However, with the current reserves, a user wishing to allocate as much
memory as possible to one process may be prevented from using, for
example, almost 2GB out of 32GB.
The effect is less, but still significant when a user starts a job with
one process per core. I have repeatedly seen a set of processes
requesting the same amount of memory fail because one of them could not
allocate the amount of memory a user would expect to be able to allocate.
For example, Message Passing Interfce (MPI) processes, one per core. And
it is similar for other parallel programming frameworks.
Changing this reserve code will make the overcommit never mode more useful
by allowing applications to allocate nearly all of the available memory.
Also, the new admin_reserve_kbytes will be safer than the current behavior
since the hardcoded 3% of available memory reserve can shrink to something
useless in the case where applications have grabbed all available memory.
Risks
* "bash: fork: Cannot allocate memory"
The downside of the first patch-- which creates a tunable user reserve
that is only used in overcommit 'never' mode--is that an admin can set
it so low that a user may not be able to kill their process, even if
they already have a shell prompt.
Of course, a user can get in the same predicament with the current 3%
reserve--they just have to launch processes until 3% becomes negligible.

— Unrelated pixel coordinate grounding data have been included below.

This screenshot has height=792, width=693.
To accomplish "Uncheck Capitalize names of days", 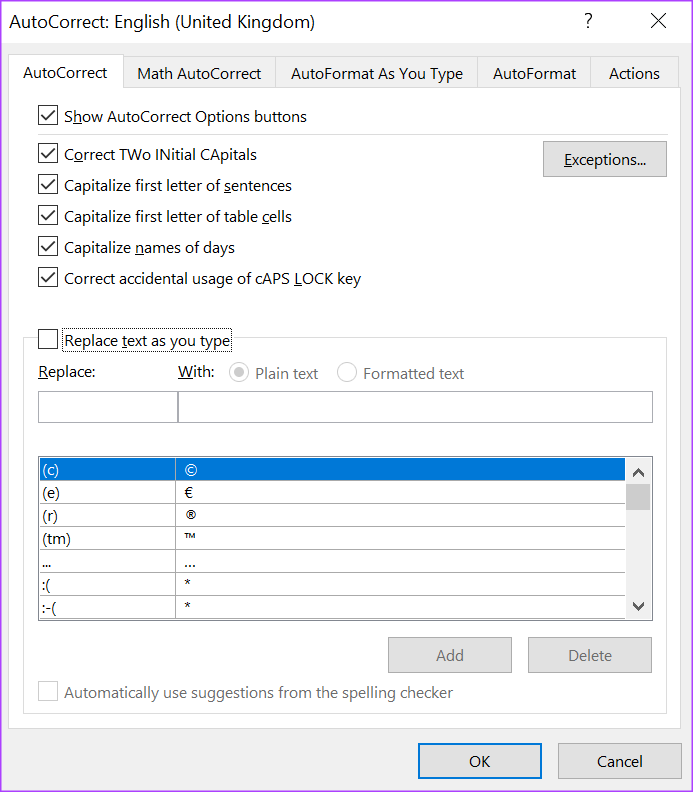I will [48, 247].
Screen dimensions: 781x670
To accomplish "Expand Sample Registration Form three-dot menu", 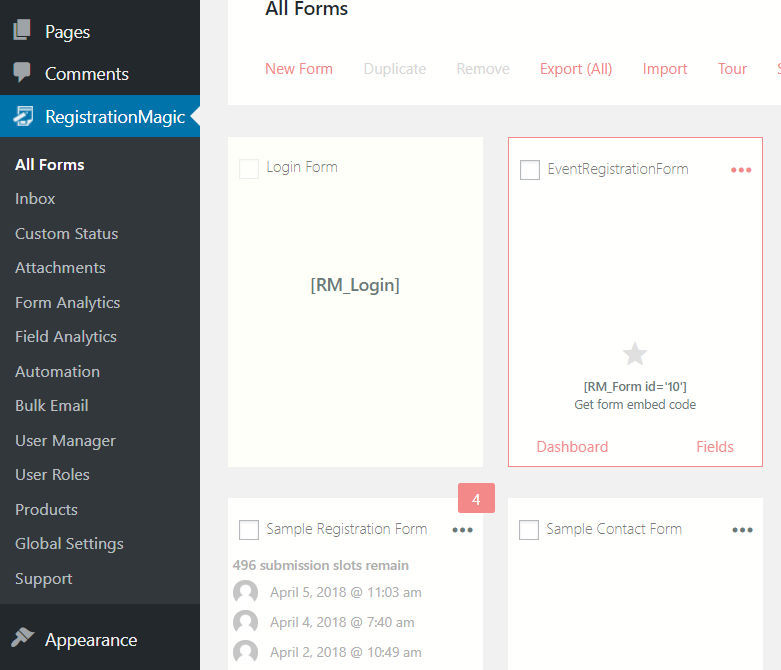I will pos(462,530).
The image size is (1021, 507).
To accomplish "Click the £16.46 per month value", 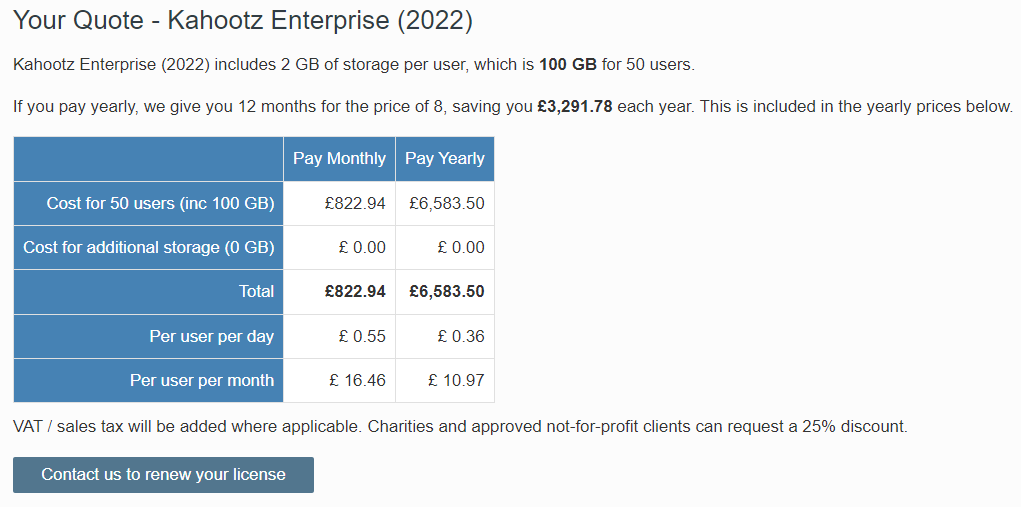I will pos(357,380).
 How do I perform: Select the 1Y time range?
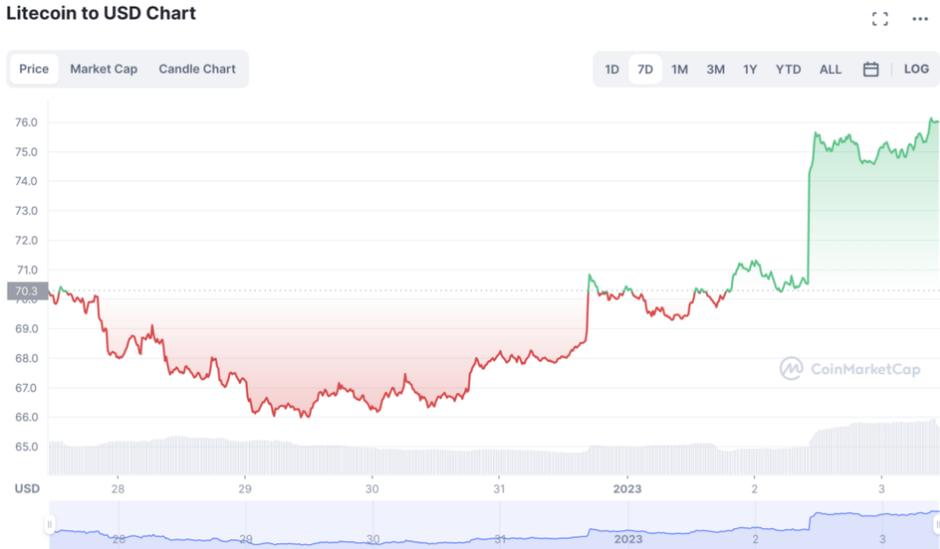click(x=750, y=69)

* root-cant-log-in problem
The second patch, adding the tunable rootuser_reserve_pages, allows
the admin to shoot themselves in the foot by setting it too small. They
can easily get the system into a state where root-can't-log-in.
However, the new admin_reserve_kbytes will be safer than the current
behavior since the hardcoded 3% of available memory reserve can shrink
to something useless in the case where applications have grabbed all
available memory.
Alternatives
* Memory cgroups provide a more flexible way to limit application memory.
Not everyone wants to set up cgroups or deal with their overhead.
* We could create a fourth overcommit mode which provides smaller reserves.
The size of useful reserves may be drastically different depending
on the whether the system is embedded or enterprise.
* Force users to initialize all of their memory or use calloc.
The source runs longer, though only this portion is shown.